When contacted, the Divisional Forest Officer (Majuli) SK Thakuria, told this correspondent that the Forest department staff was trying to chase away the jumbos from the area and prevent the animals from coming near the human settlements.

The DFO said that staff were on the job round the clock, but the elephants which were in large numbers, were moving in small groups from one place to another creating problems for the Forest personnel.

He said that Forest department teams were tonight were keeping a close vigil and patrolling at Salmora area to prevent the jumbos from going on a rampage.

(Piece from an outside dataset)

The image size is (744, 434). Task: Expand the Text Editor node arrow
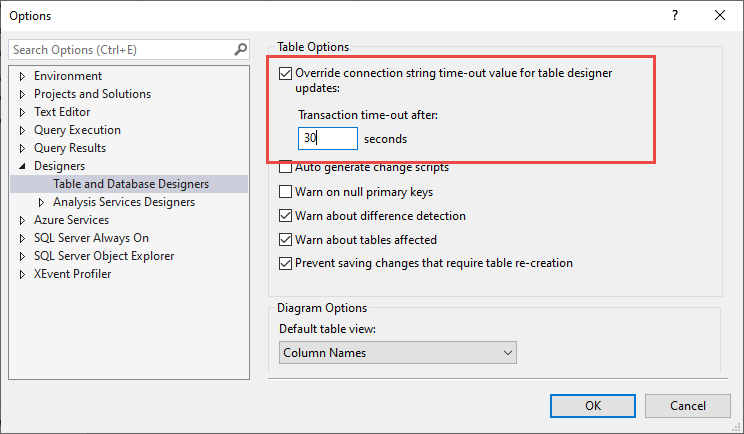(23, 112)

It may be mentioned here that last month a woman was trampled to death by the herd of elephants at Dakhinpat Kumargaon while six people of Dakhinpat Karbaityagaon were injured in an attack by the jumbos with one among them, who received serious injuries, was shifted to the Assam Medical College in Dibrugarh, for advanced treatment.

The said herd of elephants since the past almost 18 years have been moving along the Brahmaputra bank in Jorhat district and at times visiting Majuli island and its chaporis, creating havoc among the villagers.

With the herd increasing in numbers over the years, several people have been killed in the riverine areas of Jorhat mainland and also in the Majuli island.

The jumbos causes havoc comparatively more in winter when rice paddy fields are full with ripened paddy and vegetable plantations have abundant vegetables growing, a Forest department source said.